Page text:
▼

My site has about 1350 pages. Using a site:www.mysite.com search Google shows 4450.
That's been happening for the last 6 months or so, but not consistently. Occasionally Google will show a number that is reasonably close to accurate. (I'm assuming that's probably an issue of which data center the search is drawn from)
Now, yesterday, prompted by a comment in another thread, I did a site:mysite.com search and it came up with 4515 pages.
Also I've noticed a growing number of URL only listings when I do the site: type searches. Again, the number is not consistent.
When Google returns the 4400+ number of pages, the number of URL only listings is also much larger.
Initially the URL only listings showed up for only bottom level, low traffic pages. Recently the URL only listings began to include higher traffic, higher level pages.
A year or so ago I deleted about 1,100 pages, and made the folders they had been in noindex, nofollow. I needed to keep the folders because of other content (images) that still are in those folders.
I also deleted a couple hundred other pages and replaced them with pages that redirected (meta refreshed actually) to my home page. I've since deleted those couple hundred pages.
Does anyone have an idea of why Google is showing so many phantom pages?
Am I likely headed for, or currently suffering, a duplicate content penalty?
If so, how do I avoid or recover from it?
Possible solutions I'm considering
Creating a 301 redirect from mysite.com to www.mysite.com.

▲

Exercise task A: According to the forum post, about how many pages does the site actually have?

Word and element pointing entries
▼

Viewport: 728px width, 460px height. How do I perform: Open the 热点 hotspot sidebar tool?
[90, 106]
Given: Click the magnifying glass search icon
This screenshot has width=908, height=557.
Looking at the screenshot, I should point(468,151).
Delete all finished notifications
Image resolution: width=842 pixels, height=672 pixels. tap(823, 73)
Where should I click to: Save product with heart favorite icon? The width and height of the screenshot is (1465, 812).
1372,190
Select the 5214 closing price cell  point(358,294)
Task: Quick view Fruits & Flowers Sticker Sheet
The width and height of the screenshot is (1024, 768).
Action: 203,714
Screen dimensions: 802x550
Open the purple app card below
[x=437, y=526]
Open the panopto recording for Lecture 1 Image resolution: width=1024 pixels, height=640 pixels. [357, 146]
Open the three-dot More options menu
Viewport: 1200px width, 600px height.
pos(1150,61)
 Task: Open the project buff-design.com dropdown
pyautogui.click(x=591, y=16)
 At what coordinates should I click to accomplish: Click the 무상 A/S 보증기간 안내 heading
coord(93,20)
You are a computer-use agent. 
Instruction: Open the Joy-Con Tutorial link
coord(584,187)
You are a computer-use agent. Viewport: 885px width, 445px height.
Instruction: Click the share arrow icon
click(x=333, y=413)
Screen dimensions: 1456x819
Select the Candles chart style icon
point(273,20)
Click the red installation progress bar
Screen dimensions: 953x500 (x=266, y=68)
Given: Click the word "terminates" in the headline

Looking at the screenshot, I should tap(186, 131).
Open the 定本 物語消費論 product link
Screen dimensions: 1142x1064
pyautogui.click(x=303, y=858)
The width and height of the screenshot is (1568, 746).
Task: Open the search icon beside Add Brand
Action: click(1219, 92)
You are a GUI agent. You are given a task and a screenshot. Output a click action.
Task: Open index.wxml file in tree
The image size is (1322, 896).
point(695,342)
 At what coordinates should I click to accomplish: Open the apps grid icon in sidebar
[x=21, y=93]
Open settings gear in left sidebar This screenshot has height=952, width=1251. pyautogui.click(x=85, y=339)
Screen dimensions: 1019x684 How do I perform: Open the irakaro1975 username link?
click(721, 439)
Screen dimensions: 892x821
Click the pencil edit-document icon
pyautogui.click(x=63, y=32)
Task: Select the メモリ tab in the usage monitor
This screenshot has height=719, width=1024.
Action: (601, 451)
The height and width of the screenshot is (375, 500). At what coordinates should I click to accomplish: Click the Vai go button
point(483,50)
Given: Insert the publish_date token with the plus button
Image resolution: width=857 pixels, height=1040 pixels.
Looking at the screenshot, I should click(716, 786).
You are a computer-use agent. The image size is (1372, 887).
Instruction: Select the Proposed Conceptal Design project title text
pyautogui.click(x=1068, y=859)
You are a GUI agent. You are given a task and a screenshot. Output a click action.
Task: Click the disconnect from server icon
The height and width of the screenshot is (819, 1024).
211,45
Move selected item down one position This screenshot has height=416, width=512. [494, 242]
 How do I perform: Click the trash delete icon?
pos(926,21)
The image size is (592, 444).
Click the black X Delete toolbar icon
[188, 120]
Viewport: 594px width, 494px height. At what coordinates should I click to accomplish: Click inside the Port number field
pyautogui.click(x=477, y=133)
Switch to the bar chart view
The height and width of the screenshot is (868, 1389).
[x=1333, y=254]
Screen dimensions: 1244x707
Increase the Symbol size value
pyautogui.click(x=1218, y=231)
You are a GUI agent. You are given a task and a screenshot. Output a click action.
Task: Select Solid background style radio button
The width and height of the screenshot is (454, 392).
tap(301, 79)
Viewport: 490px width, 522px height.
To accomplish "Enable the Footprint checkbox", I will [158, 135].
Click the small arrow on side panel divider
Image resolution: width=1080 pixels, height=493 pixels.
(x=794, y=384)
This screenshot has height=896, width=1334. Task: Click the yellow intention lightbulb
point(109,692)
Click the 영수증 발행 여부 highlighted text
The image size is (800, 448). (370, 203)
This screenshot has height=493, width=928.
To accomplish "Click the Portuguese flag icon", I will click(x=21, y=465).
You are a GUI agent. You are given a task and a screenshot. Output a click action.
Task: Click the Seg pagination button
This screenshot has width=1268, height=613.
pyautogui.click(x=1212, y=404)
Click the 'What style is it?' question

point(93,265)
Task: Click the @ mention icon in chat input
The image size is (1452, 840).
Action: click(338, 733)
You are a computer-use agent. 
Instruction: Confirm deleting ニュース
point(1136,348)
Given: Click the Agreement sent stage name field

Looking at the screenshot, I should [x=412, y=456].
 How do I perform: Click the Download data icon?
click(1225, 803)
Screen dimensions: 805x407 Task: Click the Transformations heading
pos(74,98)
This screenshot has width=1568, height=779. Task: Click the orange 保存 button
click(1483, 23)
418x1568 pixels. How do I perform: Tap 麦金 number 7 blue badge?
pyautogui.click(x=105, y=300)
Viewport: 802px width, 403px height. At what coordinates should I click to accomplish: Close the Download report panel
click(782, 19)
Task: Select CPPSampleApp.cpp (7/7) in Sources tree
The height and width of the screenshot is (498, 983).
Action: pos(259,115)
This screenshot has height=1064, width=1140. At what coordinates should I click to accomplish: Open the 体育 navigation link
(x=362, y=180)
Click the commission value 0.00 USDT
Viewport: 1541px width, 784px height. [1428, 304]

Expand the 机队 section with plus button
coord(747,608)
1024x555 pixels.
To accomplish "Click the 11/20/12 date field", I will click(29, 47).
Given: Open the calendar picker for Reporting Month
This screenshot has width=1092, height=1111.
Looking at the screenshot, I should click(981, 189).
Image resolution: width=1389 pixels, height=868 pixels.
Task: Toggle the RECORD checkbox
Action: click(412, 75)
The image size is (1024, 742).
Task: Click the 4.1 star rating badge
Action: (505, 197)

▲

Exercise task B: Please echo the entries starting at the line that contains "You are a computer-use agent. Viewport: 885px" and ending at the line that contains "pyautogui.click(x=63, y=32)", with both of those lines included.

Problem solution A: About 1,350 pages.

Problem solution B:
You are a computer-use agent. Viewport: 885px width, 445px height.
Instruction: Click the share arrow icon
click(x=333, y=413)
Screen dimensions: 1456x819
Select the Candles chart style icon
point(273,20)
Click the red installation progress bar
Screen dimensions: 953x500 (x=266, y=68)
Given: Click the word "terminates" in the headline

Looking at the screenshot, I should tap(186, 131).
Open the 定本 物語消費論 product link
Screen dimensions: 1142x1064
pyautogui.click(x=303, y=858)
The width and height of the screenshot is (1568, 746).
Task: Open the search icon beside Add Brand
Action: click(1219, 92)
You are a GUI agent. You are given a task and a screenshot. Output a click action.
Task: Open index.wxml file in tree
The image size is (1322, 896).
point(695,342)
 At what coordinates should I click to accomplish: Open the apps grid icon in sidebar
[x=21, y=93]
Open settings gear in left sidebar This screenshot has height=952, width=1251. pyautogui.click(x=85, y=339)
Screen dimensions: 1019x684 How do I perform: Open the irakaro1975 username link?
click(721, 439)
Screen dimensions: 892x821
Click the pencil edit-document icon
pyautogui.click(x=63, y=32)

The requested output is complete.